Et l’embryon dans tout ça ?
La soirée a été consacrée aux sujets plus bioéthiques : la recherche sur l’embryon, la création d’embryons transgéniques et chimériques, le tri des embryons (DPI-A et DPI-HLA), l’interruption médicale de grossesse. Les débats sont peu passionnés, on pressent une certaine lassitude de ces enjeux qui paraissent surréalistes.( Cf. Loi de bioéthique : l’embryon humain en danger)
La recherche sur l’embryon
Et pourtant la création de gamètes artificiels, de modèles embryonnaires, la recherche sur l’embryon jusqu’à 14 jours de vie, la mise à disposition des cellules souches embryonnaires (régime de recherche déclaratif) qui nécessitent, pour les obtenir, la destruction d’un embryon, vont avoir une application directe et concrète dans le secret des laboratoires. Mr Reichard s’y oppose fermement : « Doit-on tout autoriser sous couvert scientifique ? S’agit-il de servir l’homme, ou la science ? Les chercheurs ne deviennent-ils pas des apprentis sorciers lorsqu’ils manipulent des cellules-souches humaines et animales ? Poser la question, c’est y répondre, et pour ma part, je voterai contre les amendements rétablissant le texte de l’Assemblée nationale. » Guillaume Chevrollier rappelle quant à lui leur responsabilité : « La manipulation de l’embryon est un sujet fondamental. Même si je fais confiance au discernement et à l’éthique de nos chercheurs, il appartient au législateur d’encadrer ces recherches. »
Les sénateurs réussiront au moins à rejeter la création d’embryons transgéniques et chimériques.
Le tri des embryons en éprouvettes
Pour ce qui concerne le tri des embryons, le DPI-A n’est pas réintégré et n’a pas été un sujet, ce qui est une réelle victoire.
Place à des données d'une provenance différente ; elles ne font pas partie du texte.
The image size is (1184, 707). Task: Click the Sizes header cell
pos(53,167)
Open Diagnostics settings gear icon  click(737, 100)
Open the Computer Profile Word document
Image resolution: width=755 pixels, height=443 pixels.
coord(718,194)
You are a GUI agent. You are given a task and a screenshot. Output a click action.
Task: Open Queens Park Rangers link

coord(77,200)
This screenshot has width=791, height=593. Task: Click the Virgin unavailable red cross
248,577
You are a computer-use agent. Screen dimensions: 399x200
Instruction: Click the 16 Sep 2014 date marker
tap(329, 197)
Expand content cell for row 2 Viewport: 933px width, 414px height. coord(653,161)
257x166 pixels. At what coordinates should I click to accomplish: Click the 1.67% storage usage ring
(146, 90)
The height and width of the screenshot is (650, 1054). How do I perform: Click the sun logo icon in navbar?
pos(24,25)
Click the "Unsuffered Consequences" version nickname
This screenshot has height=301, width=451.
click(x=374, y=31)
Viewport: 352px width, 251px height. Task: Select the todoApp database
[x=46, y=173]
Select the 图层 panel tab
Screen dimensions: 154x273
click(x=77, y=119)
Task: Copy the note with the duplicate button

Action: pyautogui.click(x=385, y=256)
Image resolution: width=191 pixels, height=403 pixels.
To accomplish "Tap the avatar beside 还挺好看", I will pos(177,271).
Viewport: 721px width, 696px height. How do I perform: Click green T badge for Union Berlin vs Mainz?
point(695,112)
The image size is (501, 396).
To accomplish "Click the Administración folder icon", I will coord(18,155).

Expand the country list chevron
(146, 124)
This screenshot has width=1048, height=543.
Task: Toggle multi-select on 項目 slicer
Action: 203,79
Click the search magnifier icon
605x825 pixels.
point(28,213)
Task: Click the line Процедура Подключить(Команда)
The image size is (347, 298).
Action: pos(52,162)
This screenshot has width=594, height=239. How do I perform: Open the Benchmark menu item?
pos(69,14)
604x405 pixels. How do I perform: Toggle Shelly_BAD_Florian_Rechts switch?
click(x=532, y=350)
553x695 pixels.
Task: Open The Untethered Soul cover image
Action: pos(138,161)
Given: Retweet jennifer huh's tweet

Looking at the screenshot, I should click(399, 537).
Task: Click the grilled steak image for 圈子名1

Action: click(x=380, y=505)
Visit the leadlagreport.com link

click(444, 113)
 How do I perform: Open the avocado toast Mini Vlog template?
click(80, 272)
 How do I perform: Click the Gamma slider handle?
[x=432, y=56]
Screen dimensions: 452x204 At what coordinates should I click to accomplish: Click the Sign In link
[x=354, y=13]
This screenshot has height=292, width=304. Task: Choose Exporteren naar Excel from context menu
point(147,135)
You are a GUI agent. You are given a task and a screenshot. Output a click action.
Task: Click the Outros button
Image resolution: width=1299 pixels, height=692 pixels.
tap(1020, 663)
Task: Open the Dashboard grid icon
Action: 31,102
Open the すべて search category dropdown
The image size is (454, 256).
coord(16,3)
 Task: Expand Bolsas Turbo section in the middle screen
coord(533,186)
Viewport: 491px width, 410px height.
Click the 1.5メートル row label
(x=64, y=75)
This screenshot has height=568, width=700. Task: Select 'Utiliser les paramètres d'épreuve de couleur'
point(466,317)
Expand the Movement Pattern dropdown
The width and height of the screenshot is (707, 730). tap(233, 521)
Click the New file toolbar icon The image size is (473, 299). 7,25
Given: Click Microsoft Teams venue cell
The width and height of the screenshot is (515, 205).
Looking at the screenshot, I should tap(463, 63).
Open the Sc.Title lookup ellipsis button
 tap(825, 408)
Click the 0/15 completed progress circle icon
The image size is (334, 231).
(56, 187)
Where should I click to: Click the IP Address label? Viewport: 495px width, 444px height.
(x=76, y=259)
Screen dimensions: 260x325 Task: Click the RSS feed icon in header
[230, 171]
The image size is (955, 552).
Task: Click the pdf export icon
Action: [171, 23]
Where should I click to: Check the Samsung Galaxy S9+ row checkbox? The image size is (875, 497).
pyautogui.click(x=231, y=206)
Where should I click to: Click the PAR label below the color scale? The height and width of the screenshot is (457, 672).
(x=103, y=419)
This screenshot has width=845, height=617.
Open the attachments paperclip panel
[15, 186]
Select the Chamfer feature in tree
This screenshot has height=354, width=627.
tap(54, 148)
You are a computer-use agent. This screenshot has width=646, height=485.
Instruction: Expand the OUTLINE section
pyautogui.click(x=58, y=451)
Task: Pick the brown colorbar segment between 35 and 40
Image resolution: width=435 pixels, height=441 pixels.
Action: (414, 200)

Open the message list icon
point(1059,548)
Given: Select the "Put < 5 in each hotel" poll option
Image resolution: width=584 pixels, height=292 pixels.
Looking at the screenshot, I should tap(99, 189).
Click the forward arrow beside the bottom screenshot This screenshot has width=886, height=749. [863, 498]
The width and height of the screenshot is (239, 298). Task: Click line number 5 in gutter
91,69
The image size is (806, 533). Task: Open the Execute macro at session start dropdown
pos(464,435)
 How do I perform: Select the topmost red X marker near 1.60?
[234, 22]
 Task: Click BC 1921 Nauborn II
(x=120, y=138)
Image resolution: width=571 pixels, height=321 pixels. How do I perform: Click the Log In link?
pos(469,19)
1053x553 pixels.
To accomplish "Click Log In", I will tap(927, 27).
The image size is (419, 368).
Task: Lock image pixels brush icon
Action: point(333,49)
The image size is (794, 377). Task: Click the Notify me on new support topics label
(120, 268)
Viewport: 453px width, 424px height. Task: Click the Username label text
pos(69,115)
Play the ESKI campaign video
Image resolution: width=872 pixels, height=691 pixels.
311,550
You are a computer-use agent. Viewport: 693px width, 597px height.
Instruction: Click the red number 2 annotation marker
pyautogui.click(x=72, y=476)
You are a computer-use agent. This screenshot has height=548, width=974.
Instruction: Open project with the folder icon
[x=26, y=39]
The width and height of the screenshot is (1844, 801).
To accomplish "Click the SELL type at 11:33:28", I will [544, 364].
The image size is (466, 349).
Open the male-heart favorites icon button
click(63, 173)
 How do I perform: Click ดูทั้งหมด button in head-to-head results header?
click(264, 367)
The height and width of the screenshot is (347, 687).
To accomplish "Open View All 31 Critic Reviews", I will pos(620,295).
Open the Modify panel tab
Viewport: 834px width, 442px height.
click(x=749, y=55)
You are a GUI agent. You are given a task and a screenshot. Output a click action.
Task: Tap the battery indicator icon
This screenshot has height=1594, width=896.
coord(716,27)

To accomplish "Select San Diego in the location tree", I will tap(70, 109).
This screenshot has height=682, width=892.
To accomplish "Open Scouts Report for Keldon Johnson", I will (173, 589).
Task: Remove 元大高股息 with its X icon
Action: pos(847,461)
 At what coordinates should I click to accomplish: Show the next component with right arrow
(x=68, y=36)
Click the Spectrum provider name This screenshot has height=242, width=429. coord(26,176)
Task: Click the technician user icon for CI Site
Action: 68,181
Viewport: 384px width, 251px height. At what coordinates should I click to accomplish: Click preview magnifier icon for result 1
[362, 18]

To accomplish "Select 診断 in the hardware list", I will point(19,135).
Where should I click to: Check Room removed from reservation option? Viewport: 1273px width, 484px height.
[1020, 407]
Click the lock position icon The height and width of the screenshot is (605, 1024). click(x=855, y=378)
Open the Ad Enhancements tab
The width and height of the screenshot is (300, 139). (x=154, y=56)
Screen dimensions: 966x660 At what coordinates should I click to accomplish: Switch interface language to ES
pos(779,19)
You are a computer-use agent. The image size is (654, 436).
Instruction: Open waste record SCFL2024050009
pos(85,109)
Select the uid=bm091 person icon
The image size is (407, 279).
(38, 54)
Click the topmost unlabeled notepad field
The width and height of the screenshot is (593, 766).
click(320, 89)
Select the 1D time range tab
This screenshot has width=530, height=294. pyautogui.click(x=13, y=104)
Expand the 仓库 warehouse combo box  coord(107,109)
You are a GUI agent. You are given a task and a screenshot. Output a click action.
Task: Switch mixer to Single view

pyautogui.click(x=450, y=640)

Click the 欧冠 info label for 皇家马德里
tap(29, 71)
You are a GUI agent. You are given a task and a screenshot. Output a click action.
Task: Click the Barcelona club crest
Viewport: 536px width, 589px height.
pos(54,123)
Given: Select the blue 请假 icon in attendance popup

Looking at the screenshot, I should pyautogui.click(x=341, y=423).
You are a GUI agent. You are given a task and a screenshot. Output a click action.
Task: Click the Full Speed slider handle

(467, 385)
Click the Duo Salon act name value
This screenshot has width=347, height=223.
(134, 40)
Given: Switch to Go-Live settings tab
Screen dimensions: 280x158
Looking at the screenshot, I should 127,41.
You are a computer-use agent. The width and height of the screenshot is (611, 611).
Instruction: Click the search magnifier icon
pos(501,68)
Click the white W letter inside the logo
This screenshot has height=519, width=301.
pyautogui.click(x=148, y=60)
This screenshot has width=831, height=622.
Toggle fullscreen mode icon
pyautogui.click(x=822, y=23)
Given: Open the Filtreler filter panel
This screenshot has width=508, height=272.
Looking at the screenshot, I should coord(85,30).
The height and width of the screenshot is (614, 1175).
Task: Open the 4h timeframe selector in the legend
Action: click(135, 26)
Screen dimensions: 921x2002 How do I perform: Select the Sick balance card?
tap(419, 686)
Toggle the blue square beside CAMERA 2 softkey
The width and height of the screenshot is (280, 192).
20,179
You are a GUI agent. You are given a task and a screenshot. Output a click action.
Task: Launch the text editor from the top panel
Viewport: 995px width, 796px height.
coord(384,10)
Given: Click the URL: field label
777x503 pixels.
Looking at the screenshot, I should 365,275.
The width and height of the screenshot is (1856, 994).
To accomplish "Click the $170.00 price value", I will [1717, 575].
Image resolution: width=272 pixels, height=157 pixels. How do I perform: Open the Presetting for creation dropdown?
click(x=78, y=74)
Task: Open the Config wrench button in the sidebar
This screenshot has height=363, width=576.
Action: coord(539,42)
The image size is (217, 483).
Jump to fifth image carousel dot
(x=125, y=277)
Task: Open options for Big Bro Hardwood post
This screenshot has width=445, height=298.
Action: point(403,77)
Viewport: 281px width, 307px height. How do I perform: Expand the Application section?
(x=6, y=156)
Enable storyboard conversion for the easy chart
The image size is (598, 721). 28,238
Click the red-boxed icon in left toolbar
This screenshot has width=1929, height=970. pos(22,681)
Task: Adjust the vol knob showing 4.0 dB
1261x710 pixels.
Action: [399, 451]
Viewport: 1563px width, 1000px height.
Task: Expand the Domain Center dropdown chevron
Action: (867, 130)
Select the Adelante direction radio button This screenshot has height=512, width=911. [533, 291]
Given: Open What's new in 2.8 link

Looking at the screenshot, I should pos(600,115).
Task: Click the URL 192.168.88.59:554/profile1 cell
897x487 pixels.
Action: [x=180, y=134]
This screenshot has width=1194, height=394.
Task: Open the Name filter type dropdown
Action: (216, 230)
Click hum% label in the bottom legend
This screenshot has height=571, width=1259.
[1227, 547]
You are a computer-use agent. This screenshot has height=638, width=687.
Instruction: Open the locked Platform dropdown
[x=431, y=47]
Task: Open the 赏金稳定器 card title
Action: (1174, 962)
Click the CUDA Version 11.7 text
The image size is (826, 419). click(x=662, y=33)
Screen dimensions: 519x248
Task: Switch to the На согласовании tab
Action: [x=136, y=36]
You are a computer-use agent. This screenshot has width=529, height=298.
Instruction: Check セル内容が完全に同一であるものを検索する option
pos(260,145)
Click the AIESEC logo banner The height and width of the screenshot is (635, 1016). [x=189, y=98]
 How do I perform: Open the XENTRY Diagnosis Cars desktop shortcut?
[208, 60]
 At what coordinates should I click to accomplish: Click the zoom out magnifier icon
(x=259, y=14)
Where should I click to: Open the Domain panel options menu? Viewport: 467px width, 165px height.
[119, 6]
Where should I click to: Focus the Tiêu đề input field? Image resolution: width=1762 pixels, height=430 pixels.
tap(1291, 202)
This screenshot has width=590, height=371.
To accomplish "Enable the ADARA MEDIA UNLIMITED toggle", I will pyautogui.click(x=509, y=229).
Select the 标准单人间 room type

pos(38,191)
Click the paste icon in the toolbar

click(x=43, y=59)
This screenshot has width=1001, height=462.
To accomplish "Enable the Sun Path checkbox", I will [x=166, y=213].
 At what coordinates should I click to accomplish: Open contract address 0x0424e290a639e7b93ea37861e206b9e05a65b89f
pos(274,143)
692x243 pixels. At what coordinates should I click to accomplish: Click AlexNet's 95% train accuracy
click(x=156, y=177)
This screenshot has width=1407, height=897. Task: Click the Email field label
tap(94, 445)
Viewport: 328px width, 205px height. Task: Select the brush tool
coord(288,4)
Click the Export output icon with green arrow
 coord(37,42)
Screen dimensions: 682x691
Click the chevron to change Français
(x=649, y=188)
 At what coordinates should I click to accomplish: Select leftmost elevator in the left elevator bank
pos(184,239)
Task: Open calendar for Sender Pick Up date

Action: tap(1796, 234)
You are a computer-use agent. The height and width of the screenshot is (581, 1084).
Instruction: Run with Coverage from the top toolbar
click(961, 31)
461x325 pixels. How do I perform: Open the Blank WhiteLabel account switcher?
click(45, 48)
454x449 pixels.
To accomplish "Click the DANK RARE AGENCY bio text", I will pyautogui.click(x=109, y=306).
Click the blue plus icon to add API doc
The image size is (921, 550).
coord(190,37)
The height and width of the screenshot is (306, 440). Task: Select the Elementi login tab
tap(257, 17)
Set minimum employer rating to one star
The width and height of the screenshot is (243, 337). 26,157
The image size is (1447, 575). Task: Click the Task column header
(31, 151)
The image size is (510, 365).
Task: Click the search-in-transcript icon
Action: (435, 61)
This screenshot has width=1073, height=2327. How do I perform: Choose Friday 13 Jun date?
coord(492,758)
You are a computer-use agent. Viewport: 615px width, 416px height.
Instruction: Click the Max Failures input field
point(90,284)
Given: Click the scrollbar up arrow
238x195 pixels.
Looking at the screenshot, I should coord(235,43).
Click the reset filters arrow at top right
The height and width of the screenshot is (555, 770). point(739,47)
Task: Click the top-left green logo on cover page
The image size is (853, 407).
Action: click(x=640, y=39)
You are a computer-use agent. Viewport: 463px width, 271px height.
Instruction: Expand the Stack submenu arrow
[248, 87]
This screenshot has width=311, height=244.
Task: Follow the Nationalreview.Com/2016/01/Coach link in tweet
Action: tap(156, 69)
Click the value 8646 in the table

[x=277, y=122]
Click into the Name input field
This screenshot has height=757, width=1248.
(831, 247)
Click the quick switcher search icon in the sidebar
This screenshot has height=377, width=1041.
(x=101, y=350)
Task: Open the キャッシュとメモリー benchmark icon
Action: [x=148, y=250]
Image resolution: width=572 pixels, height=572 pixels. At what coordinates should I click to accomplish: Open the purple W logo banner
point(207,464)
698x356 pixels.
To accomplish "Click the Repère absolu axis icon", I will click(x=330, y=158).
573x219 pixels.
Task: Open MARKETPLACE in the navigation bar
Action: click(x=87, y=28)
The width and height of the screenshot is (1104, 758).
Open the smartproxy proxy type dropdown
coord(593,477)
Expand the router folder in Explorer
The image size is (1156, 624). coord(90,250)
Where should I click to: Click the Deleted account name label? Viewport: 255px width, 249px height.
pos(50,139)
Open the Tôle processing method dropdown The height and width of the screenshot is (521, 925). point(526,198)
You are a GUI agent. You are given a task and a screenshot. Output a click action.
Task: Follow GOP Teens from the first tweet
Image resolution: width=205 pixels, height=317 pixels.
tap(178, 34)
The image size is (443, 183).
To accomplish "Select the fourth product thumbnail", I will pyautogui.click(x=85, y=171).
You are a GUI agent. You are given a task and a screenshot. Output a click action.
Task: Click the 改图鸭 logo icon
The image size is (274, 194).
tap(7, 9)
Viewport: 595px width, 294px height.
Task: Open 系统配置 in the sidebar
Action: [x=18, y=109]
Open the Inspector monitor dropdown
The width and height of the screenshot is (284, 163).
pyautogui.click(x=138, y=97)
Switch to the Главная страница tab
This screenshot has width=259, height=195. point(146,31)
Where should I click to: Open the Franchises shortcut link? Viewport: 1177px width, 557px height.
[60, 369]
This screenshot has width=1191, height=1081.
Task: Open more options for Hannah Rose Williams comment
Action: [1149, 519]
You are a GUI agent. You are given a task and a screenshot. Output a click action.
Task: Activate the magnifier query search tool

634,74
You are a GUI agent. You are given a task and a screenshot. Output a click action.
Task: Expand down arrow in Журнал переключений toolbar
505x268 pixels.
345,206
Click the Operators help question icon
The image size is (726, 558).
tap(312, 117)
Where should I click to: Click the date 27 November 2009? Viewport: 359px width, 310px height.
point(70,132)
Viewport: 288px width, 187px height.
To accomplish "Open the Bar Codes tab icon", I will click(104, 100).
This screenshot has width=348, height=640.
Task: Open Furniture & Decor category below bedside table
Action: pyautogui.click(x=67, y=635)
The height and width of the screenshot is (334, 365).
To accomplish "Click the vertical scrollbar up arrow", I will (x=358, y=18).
En revanche l’extension du DPI-HLA a été adopté : les couples qui feront ce double DPI pourront créer autant d’embryons que de besoin jusqu’à trouver celui indemne de la maladie héréditaire et compatible avec le frère ou la sœur en attente d’une greffe. Une disposition qui met mal à l’aise tant la disproportion saute aux yeux. Des trentaines d’embryons pourront être créés, puis jetés pour tenter une technique lourde et dont la réussite est rare. A nouveau Guillaume Chevrollier tente d’éveiller les consciences : « Faire naître un enfant pour en sauver un autre, ce serait le considérer comme un moyen et non une fin. » Mais en vain.
L’interruption médicale de grossesse
Enfin, l’interruption médicale de grossesse pour détresse psychosociale est bien retoquée par les sénateurs, mais le débat fait froid dans le dos tant il est bref et désincarné « Les IMG sont donc une cause sociale majeure ; il faut assurer une prise en charge rapide. » selon Alain Milon.
La soirée se finira par une petite échauffourée, les sénateurs pro PMA pour toutes, comprenant qu’ils ne pourront pas de nouveau délibérer sur l’article 1. Monsieur Jomier, dépité parlera d’un « naufrage », tandis que d’autres comme Monsieur Henno reconnaitront qu’au moins le texte issu du Sénat porteront réellement sur les enjeux bioéthiques. Les autres, attentifs au respect de la vie humaine, heureux des quelques victoires bioéthiques ne prendront pas les paroles pour ne pas attiser une nouvelle fronde.